Kühnheit: Der Schwindler ist kühn und wagemutig. Er trägt den Krieg nach Afrika. Er erobert alles im Sturm. Er hätte keine Angst vor den Dolchen der Frey-Herren11. Mit ein wenig mehr Umsicht hätte Dick Turpin einen guten Schwindler abgegeben, mit etwas weniger Flunkerei Daniel O’Connell und mit einem Pfund oder zwei mehr Gehirn auch Karl XII.12

Nonchalance: Der Schwindler ist nonchalant. Er ist überhaupt nicht nervös. Er kennt gar keine Nerven. Er lässt sich nie in Aufregung versetzen. Er gerät nie außer sich – außer man setzt ihn vor die Tür. Er ist kalt – die Kaltblütigkeit selbst. Er ist entspannt – «entspannt wie ein Lächeln von Lady Bury13». Er ist locker – locker wie ein alter Handschuh oder die Jungfrauen im antiken Baiae14.
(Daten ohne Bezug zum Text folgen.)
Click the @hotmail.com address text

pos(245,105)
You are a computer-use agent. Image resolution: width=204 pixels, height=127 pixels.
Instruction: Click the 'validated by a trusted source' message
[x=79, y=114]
Originalität: Der Schwindler ist originell – aufs Gewissenhafteste. Er hat seine eigenen Gedanken. Er würde es verächtlich ablehnen, sich derjenigen eines andern zu bedienen. Abgenutzte Tricks sind ihm ein Gräuel. Er würde eine Geldbörse zurückgeben, da bin ich mir sicher, wenn er entdeckte, dass er sie durch einen unoriginellen Schwindel an sich gebracht hätte.

Unverschämtheit: Der Schwindler ist unverschämt. Er schwadroniert. Er stemmt die Arme in die Hüfte. Er stößt die Hände in die Hosentaschen. Er lächelt dir höhnisch ins Gesicht. Er tritt dir auf die Hühneraugen. Er verzehrt dein Abendessen, trinkt deinen Wein, borgt dein Geld, zieht dich an der Nase, tritt deinen Pudel und küsst deine Frau.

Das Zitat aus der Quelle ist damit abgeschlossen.